Residences range in price from $2.1 million to $11.4 million, with the majority in the $2.5 million to $3.5 million range. The largest is a 10,000-square-foot penthouse with a roughly 7,000-square-foot deck, a rooftop swimming pool, private garage and 15-foot ceilings.

When completed, Privé will feature a 10,000-square-foot gym and spa in each tower, private dining, a poolside cafe, wine and cigar rooms, tennis courts, swimming pools, a marina and private pier, a nature trail, beach and jogging path.

Opposing residents have claimed the developer has the right to build only single-family homes on the island, and stalled construction from starting last year with litigation involving sidewalks, building permits and development rights. More recently, the developers in January moved forward in seeking damages from nearby homeowners via a class action lawsuit that targets all 2,000 residents of Williams Island, plus the island’s property owner’s association.

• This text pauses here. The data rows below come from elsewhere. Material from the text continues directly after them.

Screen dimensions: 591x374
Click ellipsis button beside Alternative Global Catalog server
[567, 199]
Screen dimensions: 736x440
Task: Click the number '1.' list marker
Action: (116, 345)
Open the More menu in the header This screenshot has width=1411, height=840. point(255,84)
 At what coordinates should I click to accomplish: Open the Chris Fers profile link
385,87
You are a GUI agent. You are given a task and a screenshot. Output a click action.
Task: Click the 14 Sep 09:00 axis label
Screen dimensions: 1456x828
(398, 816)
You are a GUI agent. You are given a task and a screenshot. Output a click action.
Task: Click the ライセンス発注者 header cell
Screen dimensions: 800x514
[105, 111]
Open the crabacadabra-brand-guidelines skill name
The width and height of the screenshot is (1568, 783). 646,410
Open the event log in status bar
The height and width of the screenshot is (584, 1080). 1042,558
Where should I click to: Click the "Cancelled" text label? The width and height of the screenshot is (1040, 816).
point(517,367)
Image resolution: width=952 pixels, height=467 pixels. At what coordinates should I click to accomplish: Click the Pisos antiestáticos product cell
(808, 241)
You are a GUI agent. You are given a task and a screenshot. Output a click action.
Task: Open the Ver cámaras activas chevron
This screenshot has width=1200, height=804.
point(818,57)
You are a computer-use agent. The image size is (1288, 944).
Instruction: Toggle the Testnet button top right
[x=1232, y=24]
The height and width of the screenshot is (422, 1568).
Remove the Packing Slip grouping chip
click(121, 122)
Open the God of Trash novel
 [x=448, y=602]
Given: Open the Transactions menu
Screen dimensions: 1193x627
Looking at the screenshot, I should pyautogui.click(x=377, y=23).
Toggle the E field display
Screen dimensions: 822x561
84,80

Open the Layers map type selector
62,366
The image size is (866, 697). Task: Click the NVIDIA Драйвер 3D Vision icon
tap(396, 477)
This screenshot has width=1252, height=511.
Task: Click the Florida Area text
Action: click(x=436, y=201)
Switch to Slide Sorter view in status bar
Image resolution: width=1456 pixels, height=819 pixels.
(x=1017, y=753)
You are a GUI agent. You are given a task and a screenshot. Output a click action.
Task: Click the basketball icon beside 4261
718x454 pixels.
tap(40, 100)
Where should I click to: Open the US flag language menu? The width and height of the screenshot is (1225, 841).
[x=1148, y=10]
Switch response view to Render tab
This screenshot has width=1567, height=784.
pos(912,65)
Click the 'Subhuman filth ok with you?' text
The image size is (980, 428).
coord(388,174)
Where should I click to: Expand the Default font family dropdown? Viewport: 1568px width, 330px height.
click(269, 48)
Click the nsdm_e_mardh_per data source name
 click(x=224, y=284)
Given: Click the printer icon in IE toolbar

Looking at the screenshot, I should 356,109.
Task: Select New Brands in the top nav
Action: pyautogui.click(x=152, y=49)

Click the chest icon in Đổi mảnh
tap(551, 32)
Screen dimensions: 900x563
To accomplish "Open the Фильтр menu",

Miami-Dade County Judge Jerald Bagley has since denied the homeowners’ motion to dismiss the developer’s suit for damages. In December, Judge Bagley also dismissed a $225 million lawsuit filed by the developers seeking damages from specific neighboring property owners in and near Williams Island for “interfering with their undisputed rights to build and for trying to prevent the project from coming out of the ground.”

An earlier version of this story incorrectly identified Michael Neumann as a developer. He is the sales director.